─── Exercise material ───
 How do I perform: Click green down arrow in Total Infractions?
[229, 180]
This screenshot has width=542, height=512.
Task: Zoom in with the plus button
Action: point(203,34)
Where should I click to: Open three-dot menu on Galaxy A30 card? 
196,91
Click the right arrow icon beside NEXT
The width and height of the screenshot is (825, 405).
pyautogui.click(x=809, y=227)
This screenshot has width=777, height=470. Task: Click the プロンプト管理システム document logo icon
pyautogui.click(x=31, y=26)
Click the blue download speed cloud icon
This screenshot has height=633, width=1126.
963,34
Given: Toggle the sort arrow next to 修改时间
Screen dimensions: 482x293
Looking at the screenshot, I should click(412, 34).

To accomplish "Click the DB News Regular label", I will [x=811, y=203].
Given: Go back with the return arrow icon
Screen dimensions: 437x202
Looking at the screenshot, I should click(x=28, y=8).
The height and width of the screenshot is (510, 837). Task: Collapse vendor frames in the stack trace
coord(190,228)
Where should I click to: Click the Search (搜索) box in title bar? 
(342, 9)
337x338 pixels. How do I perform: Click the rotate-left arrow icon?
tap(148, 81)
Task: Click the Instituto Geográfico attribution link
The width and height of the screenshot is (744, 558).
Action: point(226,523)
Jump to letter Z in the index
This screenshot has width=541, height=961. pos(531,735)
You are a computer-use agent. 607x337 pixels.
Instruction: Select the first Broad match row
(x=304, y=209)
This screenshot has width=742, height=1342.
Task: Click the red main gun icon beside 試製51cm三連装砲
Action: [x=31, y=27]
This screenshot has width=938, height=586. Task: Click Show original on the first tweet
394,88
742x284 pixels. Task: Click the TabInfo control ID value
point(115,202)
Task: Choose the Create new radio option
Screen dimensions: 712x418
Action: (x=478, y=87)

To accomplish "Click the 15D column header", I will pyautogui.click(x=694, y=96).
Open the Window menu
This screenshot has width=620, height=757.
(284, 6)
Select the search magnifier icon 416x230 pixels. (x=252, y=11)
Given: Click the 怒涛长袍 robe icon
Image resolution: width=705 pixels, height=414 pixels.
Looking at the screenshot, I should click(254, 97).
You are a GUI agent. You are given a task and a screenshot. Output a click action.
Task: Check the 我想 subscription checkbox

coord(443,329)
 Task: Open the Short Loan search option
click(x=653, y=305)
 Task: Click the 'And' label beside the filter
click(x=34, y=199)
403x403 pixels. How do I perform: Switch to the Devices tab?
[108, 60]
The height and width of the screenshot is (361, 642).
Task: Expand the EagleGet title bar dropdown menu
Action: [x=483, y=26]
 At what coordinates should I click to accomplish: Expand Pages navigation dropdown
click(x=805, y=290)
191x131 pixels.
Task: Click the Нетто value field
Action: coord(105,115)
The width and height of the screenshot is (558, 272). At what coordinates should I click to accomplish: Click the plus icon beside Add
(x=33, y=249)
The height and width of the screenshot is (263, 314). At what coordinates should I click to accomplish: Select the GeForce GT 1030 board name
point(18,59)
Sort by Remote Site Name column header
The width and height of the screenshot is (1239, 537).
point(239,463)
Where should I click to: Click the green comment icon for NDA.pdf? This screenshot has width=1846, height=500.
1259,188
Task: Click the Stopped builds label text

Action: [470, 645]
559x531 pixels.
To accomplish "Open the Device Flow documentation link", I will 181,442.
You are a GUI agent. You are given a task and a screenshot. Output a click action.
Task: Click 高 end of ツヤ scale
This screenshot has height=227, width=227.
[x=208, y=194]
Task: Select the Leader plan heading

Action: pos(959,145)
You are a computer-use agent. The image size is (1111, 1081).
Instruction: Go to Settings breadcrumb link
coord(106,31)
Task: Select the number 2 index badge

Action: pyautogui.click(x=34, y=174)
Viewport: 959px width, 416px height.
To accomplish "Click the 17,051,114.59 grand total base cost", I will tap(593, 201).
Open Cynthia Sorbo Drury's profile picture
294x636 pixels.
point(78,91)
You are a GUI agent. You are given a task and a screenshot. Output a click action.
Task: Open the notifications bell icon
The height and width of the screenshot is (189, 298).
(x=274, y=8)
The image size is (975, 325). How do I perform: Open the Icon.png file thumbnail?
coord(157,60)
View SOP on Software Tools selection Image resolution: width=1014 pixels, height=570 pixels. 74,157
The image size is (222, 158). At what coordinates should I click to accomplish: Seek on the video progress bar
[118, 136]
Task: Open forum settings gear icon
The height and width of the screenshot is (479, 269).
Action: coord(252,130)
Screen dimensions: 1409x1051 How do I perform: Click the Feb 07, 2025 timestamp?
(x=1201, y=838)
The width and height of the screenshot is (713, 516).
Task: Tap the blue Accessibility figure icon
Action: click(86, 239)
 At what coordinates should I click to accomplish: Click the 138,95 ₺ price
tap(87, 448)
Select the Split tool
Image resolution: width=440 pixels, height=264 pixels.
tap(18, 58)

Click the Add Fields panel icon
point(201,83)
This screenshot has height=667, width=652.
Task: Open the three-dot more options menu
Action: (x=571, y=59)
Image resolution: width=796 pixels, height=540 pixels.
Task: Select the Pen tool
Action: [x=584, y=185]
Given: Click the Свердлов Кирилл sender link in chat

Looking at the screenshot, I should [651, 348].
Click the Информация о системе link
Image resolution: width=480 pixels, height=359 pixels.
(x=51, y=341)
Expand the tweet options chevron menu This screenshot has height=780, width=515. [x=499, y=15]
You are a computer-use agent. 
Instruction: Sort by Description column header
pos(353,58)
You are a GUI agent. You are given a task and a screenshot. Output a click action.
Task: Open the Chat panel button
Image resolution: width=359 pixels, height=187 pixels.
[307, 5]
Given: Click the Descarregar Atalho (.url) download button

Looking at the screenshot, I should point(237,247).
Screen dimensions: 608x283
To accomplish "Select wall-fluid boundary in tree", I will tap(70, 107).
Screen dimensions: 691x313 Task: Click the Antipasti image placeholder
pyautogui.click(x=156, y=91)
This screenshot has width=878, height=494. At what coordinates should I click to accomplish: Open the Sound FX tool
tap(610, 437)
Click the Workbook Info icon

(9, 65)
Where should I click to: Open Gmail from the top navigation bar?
───
The answer must be a verbatim transcription of all the entries.

**Output:**
 How do I perform: Click green down arrow in Total Infractions?
[229, 180]
This screenshot has width=542, height=512.
Task: Zoom in with the plus button
Action: point(203,34)
Where should I click to: Open three-dot menu on Galaxy A30 card? 
196,91
Click the right arrow icon beside NEXT
The width and height of the screenshot is (825, 405).
pyautogui.click(x=809, y=227)
This screenshot has width=777, height=470. Task: Click the プロンプト管理システム document logo icon
pyautogui.click(x=31, y=26)
Click the blue download speed cloud icon
This screenshot has height=633, width=1126.
963,34
Given: Toggle the sort arrow next to 修改时间
Screen dimensions: 482x293
Looking at the screenshot, I should click(412, 34).

To accomplish "Click the DB News Regular label", I will [x=811, y=203].
Given: Go back with the return arrow icon
Screen dimensions: 437x202
Looking at the screenshot, I should click(x=28, y=8).
The height and width of the screenshot is (510, 837). Task: Collapse vendor frames in the stack trace
coord(190,228)
Where should I click to: Click the Search (搜索) box in title bar? 
(342, 9)
337x338 pixels. How do I perform: Click the rotate-left arrow icon?
tap(148, 81)
Task: Click the Instituto Geográfico attribution link
The width and height of the screenshot is (744, 558).
Action: point(226,523)
Jump to letter Z in the index
This screenshot has width=541, height=961. pos(531,735)
You are a computer-use agent. 607x337 pixels.
Instruction: Select the first Broad match row
(x=304, y=209)
This screenshot has width=742, height=1342.
Task: Click the red main gun icon beside 試製51cm三連装砲
Action: [x=31, y=27]
This screenshot has width=938, height=586. Task: Click Show original on the first tweet
394,88
742x284 pixels. Task: Click the TabInfo control ID value
point(115,202)
Task: Choose the Create new radio option
Screen dimensions: 712x418
Action: (x=478, y=87)

To accomplish "Click the 15D column header", I will pyautogui.click(x=694, y=96).
Open the Window menu
This screenshot has width=620, height=757.
(284, 6)
Select the search magnifier icon 416x230 pixels. (x=252, y=11)
Given: Click the 怒涛长袍 robe icon
Image resolution: width=705 pixels, height=414 pixels.
Looking at the screenshot, I should click(254, 97).
You are a GUI agent. You are given a task and a screenshot. Output a click action.
Task: Check the 我想 subscription checkbox

coord(443,329)
 Task: Open the Short Loan search option
click(x=653, y=305)
 Task: Click the 'And' label beside the filter
click(x=34, y=199)
403x403 pixels. How do I perform: Switch to the Devices tab?
[108, 60]
The height and width of the screenshot is (361, 642).
Task: Expand the EagleGet title bar dropdown menu
Action: [x=483, y=26]
 At what coordinates should I click to accomplish: Expand Pages navigation dropdown
click(x=805, y=290)
191x131 pixels.
Task: Click the Нетто value field
Action: coord(105,115)
The width and height of the screenshot is (558, 272). At what coordinates should I click to accomplish: Click the plus icon beside Add
(x=33, y=249)
The height and width of the screenshot is (263, 314). At what coordinates should I click to accomplish: Select the GeForce GT 1030 board name
point(18,59)
Sort by Remote Site Name column header
The width and height of the screenshot is (1239, 537).
point(239,463)
Where should I click to: Click the green comment icon for NDA.pdf? This screenshot has width=1846, height=500.
1259,188
Task: Click the Stopped builds label text

Action: [470, 645]
559x531 pixels.
To accomplish "Open the Device Flow documentation link", I will 181,442.
You are a GUI agent. You are given a task and a screenshot. Output a click action.
Task: Click 高 end of ツヤ scale
This screenshot has height=227, width=227.
[x=208, y=194]
Task: Select the Leader plan heading

Action: pos(959,145)
You are a computer-use agent. The image size is (1111, 1081).
Instruction: Go to Settings breadcrumb link
coord(106,31)
Task: Select the number 2 index badge

Action: pyautogui.click(x=34, y=174)
Viewport: 959px width, 416px height.
To accomplish "Click the 17,051,114.59 grand total base cost", I will tap(593, 201).
Open Cynthia Sorbo Drury's profile picture
294x636 pixels.
point(78,91)
You are a GUI agent. You are given a task and a screenshot. Output a click action.
Task: Open the notifications bell icon
The height and width of the screenshot is (189, 298).
(x=274, y=8)
The image size is (975, 325). How do I perform: Open the Icon.png file thumbnail?
coord(157,60)
View SOP on Software Tools selection Image resolution: width=1014 pixels, height=570 pixels. 74,157
The image size is (222, 158). At what coordinates should I click to accomplish: Seek on the video progress bar
[118, 136]
Task: Open forum settings gear icon
The height and width of the screenshot is (479, 269).
Action: coord(252,130)
Screen dimensions: 1409x1051 How do I perform: Click the Feb 07, 2025 timestamp?
(x=1201, y=838)
The width and height of the screenshot is (713, 516).
Task: Tap the blue Accessibility figure icon
Action: click(86, 239)
 At what coordinates should I click to accomplish: Click the 138,95 ₺ price
tap(87, 448)
Select the Split tool
Image resolution: width=440 pixels, height=264 pixels.
tap(18, 58)

Click the Add Fields panel icon
point(201,83)
This screenshot has height=667, width=652.
Task: Open the three-dot more options menu
Action: (x=571, y=59)
Image resolution: width=796 pixels, height=540 pixels.
Task: Select the Pen tool
Action: [x=584, y=185]
Given: Click the Свердлов Кирилл sender link in chat

Looking at the screenshot, I should [651, 348].
Click the Информация о системе link
Image resolution: width=480 pixels, height=359 pixels.
(x=51, y=341)
Expand the tweet options chevron menu This screenshot has height=780, width=515. [x=499, y=15]
You are a computer-use agent. 
Instruction: Sort by Description column header
pos(353,58)
You are a GUI agent. You are given a task and a screenshot. Output a click action.
Task: Open the Chat panel button
Image resolution: width=359 pixels, height=187 pixels.
[307, 5]
Given: Click the Descarregar Atalho (.url) download button

Looking at the screenshot, I should point(237,247).
Screen dimensions: 608x283
To accomplish "Select wall-fluid boundary in tree", I will tap(70, 107).
Screen dimensions: 691x313 Task: Click the Antipasti image placeholder
pyautogui.click(x=156, y=91)
This screenshot has width=878, height=494. At what coordinates should I click to accomplish: Open the Sound FX tool
tap(610, 437)
Click the Workbook Info icon

(9, 65)
Where should I click to: Open Gmail from the top navigation bar?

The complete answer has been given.